Tatum O'Neal and Ryan O'Neal in Paper Moon (Peter Bogdanovich, 1973) |
After finishing Troilus and Cressida, I have to conclude that the only way it could be staged today is as a knockabout bitter comedy. Taking it seriously is to endorse either the antidemocratic politics of Ulysses's speech on order or the nihilism of Thersites. A problem play indeed.
The two episodes of Station Eleven I watched Tuesday night brought me up to date, but left me still confused about where it's going. So far, the series has alternated scenes from the immediate outbreak of the virus and scenes from 20 years later, the group of survivors it has chosen to follow continue their journey as traveling players. The function of Station Eleven itself, the graphic novel created by Miranda Carroll and cherished by Kirsten, remains one of the more intriguing mysteries of the series. I'm beginning to glimpse how things connect: Kirsten and the Traveling Symphony, and Clark (David Wilmot), the Rosencrantz to Arthur Leander's Guildenstern, and his outpost at the Severn City airport, but there are so many characters that it's hard to keep them in mind. Thank god for IMDb.

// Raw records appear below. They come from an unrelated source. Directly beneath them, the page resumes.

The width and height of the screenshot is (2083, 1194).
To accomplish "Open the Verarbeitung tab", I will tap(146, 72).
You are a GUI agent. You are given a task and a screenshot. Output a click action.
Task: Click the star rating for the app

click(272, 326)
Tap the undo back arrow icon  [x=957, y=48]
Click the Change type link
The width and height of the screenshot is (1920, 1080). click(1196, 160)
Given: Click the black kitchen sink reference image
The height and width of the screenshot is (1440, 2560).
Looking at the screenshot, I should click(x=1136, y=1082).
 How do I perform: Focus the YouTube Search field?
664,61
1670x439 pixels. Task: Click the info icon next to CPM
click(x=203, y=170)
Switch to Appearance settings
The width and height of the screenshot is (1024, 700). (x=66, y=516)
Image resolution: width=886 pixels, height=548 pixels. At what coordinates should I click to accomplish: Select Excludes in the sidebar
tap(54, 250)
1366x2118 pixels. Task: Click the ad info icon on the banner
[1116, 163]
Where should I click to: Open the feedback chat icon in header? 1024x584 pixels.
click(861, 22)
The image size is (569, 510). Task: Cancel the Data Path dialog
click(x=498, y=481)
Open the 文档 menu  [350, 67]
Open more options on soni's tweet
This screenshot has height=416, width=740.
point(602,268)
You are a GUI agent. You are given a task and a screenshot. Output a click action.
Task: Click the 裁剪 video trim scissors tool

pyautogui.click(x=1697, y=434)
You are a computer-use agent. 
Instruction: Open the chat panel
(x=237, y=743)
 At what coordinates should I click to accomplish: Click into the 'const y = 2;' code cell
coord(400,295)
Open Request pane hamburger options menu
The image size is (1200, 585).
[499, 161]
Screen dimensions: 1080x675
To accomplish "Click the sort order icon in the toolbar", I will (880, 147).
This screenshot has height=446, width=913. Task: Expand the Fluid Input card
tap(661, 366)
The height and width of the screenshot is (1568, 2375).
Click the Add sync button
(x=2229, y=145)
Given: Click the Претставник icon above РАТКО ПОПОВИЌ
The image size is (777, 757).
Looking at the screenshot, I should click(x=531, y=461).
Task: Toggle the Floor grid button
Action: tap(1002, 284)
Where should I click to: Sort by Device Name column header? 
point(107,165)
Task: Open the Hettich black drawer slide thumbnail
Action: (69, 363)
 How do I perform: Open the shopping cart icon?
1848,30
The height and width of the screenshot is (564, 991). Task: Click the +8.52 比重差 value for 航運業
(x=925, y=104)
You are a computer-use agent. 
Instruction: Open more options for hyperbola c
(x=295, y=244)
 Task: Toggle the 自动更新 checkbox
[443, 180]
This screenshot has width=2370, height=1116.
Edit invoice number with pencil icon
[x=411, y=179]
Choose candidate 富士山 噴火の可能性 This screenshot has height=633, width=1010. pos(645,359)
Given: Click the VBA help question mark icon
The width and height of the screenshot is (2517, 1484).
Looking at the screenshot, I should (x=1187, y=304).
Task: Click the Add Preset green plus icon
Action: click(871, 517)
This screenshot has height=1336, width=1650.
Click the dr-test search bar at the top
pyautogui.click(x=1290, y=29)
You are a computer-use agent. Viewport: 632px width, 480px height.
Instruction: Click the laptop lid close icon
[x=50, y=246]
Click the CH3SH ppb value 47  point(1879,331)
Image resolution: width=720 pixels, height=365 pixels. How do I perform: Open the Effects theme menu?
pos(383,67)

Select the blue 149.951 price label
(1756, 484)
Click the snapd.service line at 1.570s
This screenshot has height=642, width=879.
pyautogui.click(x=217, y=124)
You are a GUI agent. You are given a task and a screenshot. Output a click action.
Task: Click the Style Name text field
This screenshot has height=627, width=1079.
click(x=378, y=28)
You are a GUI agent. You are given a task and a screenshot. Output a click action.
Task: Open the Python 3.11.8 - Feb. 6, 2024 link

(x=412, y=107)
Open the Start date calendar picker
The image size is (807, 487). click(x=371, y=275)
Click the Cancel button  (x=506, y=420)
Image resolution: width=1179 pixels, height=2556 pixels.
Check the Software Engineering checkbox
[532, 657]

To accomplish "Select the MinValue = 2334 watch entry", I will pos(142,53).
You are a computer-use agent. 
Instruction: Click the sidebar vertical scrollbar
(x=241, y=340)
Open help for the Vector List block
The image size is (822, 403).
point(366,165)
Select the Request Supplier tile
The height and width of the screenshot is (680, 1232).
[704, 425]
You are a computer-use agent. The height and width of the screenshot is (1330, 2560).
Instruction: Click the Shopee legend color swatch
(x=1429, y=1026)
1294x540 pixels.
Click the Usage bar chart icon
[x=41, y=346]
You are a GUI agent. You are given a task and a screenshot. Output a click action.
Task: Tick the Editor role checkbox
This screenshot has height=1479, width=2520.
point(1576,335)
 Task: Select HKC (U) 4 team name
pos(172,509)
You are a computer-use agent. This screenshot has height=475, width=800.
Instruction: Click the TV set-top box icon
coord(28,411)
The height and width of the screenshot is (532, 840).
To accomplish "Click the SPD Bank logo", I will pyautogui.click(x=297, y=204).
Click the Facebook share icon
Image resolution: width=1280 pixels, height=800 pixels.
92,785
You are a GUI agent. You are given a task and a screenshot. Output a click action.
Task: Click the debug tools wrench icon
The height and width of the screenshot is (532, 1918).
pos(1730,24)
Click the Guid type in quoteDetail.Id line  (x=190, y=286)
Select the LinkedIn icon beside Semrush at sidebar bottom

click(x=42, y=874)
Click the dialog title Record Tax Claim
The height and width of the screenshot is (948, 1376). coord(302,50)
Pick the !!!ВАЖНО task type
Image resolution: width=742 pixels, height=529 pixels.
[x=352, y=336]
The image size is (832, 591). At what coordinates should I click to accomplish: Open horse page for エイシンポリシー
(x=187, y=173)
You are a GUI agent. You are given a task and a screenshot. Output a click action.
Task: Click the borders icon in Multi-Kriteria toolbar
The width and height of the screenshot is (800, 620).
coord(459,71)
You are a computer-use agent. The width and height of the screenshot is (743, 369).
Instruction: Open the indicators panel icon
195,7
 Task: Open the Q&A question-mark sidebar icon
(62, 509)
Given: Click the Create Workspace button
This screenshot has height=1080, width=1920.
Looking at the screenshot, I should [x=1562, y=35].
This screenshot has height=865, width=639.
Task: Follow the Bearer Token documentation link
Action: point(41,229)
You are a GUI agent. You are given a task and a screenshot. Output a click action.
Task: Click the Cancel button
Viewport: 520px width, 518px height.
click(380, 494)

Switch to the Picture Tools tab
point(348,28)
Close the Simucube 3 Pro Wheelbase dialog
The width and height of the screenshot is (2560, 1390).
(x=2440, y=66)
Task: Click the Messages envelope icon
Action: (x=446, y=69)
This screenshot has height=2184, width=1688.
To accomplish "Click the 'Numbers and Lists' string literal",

I've always been fascinated by the Japanese imagination, which seems to bridge surrealism and pop culture with ease. I'm no devotee of manga or anime, so I can't speak with any confidence on the subject other than to express my appreciation of what bits of it I encounter, usually filtered through the films of Hayao Miyazaki or the novels of Haruki Murakami. I stumbled last night on Mind Game, the 2004 animated film by Masaaki Yuasa which is somewhat about the afterlife, and was left grasping for stability. I can't say I enjoyed it -- the film induced eyestrain as I tried to keep the images whole -- but I can see where its cult status came from. It's certainly a barrage of styles of animation, so much so that I can't choose any one image to represent it. The one below is from a "realistic" moment in the film.